• PROBLEM DESCRIPTION:
Can you show every line of the data below that contains the word "Describe", copying each such line in full?

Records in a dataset

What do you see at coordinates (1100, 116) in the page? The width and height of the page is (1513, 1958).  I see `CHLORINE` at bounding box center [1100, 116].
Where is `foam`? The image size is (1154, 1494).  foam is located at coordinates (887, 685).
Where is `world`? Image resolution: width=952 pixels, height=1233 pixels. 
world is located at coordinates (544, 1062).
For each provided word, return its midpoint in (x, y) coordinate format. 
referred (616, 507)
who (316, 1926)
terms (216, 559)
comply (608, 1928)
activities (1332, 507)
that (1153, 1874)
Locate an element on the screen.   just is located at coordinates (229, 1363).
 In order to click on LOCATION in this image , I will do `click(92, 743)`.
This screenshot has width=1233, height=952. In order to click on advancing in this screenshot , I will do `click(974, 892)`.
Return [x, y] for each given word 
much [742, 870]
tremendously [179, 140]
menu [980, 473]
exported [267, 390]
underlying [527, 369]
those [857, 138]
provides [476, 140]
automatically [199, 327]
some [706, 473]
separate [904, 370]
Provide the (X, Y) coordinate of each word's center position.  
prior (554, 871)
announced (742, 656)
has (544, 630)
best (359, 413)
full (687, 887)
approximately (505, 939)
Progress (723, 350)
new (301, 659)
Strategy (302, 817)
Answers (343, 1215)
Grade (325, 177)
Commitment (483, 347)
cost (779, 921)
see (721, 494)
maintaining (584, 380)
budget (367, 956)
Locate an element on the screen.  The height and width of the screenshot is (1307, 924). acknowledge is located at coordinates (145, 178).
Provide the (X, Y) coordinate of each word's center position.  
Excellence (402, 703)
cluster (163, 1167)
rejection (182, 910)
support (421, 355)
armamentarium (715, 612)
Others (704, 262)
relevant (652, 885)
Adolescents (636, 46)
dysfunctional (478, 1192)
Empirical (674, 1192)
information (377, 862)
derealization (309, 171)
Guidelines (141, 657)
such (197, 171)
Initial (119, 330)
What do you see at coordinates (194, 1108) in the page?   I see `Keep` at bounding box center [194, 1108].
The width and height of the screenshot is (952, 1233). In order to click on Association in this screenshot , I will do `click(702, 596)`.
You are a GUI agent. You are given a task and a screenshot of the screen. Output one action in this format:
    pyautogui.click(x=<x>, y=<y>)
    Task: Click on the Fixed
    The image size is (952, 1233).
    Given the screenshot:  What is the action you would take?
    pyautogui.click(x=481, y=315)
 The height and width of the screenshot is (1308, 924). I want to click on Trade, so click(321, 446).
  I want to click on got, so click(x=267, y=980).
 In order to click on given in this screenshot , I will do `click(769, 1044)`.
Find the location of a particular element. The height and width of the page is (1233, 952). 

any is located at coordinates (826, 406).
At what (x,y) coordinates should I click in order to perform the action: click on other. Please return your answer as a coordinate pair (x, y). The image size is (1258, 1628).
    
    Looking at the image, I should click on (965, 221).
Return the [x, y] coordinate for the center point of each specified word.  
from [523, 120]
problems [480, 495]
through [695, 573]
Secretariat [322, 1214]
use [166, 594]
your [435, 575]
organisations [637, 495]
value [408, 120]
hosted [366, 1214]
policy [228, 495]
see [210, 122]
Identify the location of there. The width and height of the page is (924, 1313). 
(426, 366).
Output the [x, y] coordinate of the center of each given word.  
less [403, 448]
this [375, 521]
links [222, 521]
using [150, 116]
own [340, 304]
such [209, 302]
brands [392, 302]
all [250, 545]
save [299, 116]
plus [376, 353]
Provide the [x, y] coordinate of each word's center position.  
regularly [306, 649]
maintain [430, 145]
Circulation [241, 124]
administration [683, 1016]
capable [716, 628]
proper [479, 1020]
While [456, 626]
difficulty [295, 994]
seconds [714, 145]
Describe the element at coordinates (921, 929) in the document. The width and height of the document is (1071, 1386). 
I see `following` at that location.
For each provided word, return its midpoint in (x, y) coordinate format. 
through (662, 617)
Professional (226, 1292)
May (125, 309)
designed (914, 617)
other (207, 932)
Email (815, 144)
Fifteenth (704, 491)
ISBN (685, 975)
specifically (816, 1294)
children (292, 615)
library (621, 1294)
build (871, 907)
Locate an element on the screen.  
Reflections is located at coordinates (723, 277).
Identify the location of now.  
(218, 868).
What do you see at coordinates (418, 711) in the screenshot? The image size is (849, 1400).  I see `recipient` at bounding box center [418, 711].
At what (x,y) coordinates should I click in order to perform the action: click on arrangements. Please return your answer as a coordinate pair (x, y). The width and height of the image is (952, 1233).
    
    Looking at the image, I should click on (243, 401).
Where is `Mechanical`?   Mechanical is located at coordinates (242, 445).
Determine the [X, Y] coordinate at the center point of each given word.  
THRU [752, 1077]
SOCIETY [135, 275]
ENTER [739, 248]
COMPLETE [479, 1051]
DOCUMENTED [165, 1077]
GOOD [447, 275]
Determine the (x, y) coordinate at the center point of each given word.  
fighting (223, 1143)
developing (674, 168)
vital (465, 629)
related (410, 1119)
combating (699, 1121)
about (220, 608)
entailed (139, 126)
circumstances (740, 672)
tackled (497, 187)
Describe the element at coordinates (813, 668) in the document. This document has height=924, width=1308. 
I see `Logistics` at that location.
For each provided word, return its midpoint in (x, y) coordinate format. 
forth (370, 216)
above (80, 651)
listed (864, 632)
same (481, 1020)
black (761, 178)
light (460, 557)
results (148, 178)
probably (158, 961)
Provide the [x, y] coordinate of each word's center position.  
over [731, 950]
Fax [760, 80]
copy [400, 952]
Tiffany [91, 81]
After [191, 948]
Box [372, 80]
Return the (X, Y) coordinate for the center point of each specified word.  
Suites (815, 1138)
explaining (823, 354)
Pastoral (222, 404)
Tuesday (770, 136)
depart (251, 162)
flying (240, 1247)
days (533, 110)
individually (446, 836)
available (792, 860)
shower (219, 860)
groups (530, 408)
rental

• TASK ANSWER:
Describe the element at coordinates (921, 929) in the document. The width and height of the document is (1071, 1386). 
Describe the element at coordinates (813, 668) in the document. This document has height=924, width=1308. 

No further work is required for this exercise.